What came out of the process is the heaviest, deepest and darkest album the band has ever created, eleven mini-rock operas featuring a wide variety of instrumentation that take a sledge hammer to the band’s trademark Brit-pop sound and turn it into a whole new beast entirely. With song titles such as “Waiting for Godot,” “Blind Eye,” “Last Stand at the Walls of Zion” and the suicide letter in song “After Tomorrow” the album also offers a rich template of political, philosophical and emotional lyricism that is intense, thought provoking and at times sheer stunning.
The album will be officially released on November 15th nationwide and on November 17th in the United Kingdom. It will be available for pre-order exclusively on iTunes and Amazon.com on October 18th. The first single from the album is scheduled to hit college radio in mid-September and Modern Rock commercial radio stations on October 1st.

ED HALE AND TRANSCENDENCE SIGN DEAL WITH LEADING UK MUSIC PR AGENCY

Hot on the heels of the announcement of the official release date for their first album of new material in over four years, the much anticipated All Your Heroes Become Villainsalbum, the Brit-pop/Modern Rock group Ed Hale and the Transcendence have just been signed by Great Britain’s leading Music PR Agency, Prescription PR. Prescription PR is the leading music PR, music promotion and digital marketing agencies in the UK, based near London, and home to such artists as Rufus Wainwright, Eddie Izzard, the Kinks, Pink Floyd, and Beck. A seemingly perfect fit for the eclectic genre-defying Hale and Transcendence, who many US media outlets over the years have mistakenly identified as “a British rock band” in the press.
“I think it’s just because we are always classified as a Brit-pop band,” bassist Roger Houdaille claimed. “Our sound is a lot more U2 or Radiohead or Coldplay than the American rock bands. We don’t even know the names of most of them honestly. The US rock market has become so formulaic and perfect sounding if a band wants to be on the radio.
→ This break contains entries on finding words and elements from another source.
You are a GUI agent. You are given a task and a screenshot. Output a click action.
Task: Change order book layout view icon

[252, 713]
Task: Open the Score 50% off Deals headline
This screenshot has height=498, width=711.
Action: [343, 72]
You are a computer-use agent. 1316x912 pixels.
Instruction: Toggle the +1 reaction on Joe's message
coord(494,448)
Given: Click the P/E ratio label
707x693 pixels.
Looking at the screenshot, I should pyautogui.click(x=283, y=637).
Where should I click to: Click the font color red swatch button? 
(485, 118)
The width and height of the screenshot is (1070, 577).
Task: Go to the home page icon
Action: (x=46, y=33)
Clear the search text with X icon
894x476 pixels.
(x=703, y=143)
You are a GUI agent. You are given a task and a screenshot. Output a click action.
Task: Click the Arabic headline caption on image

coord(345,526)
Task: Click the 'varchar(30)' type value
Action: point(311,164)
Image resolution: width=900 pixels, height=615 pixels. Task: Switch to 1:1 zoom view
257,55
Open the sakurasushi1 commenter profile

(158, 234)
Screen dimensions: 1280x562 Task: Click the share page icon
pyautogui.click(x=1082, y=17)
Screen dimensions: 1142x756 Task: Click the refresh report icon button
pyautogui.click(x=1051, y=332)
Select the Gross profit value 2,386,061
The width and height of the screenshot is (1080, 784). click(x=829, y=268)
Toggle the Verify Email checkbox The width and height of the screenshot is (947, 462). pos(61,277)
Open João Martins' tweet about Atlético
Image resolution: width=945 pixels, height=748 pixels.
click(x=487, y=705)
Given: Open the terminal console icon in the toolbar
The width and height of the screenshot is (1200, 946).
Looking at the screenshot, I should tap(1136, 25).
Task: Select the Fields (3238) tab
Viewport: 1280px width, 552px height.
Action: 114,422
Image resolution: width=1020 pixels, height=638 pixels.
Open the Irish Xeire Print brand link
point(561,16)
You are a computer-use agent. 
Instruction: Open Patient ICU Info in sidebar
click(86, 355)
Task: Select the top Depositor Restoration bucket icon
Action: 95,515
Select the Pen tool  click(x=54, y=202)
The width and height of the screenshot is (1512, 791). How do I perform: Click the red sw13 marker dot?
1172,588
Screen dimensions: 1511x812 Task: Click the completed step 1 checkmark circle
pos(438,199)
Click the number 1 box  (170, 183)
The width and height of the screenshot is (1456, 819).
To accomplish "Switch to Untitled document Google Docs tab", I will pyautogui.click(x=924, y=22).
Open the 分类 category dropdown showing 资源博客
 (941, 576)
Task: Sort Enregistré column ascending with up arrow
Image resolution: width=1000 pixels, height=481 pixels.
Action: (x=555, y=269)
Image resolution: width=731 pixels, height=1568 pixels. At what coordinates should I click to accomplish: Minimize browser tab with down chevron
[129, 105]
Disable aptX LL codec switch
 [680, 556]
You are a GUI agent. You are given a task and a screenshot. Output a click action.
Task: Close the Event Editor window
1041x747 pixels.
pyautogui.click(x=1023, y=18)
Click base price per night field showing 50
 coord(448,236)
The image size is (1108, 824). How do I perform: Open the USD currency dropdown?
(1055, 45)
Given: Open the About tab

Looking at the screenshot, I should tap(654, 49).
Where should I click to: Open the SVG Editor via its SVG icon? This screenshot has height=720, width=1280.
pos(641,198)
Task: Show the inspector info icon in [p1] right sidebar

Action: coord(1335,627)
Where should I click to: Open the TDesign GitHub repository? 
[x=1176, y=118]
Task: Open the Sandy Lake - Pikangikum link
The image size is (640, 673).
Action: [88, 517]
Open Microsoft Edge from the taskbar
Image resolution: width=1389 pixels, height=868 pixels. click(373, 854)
There’s no room for experimentation or veering from all these very strict rules.”
“Yeah exactly,” chimes in singer/guitarist Ed Hale. “It’s all so freaking cookie cutter on rock radio now. It sucks. So for that we’re happy to be called a British band at this point. At least in the UK listeners are still open to artists being creative. Over here [in the US] we are literally forced into all these incredibly restrictive rules regarding how we record our songs. ‘Vocals have to come in in five seconds, the chorus has to start before forty seconds, the song can’t be more than three minutes and thirty seconds’. They’ve sucked the lifeblood out of what used to make rock so freaking awesome.”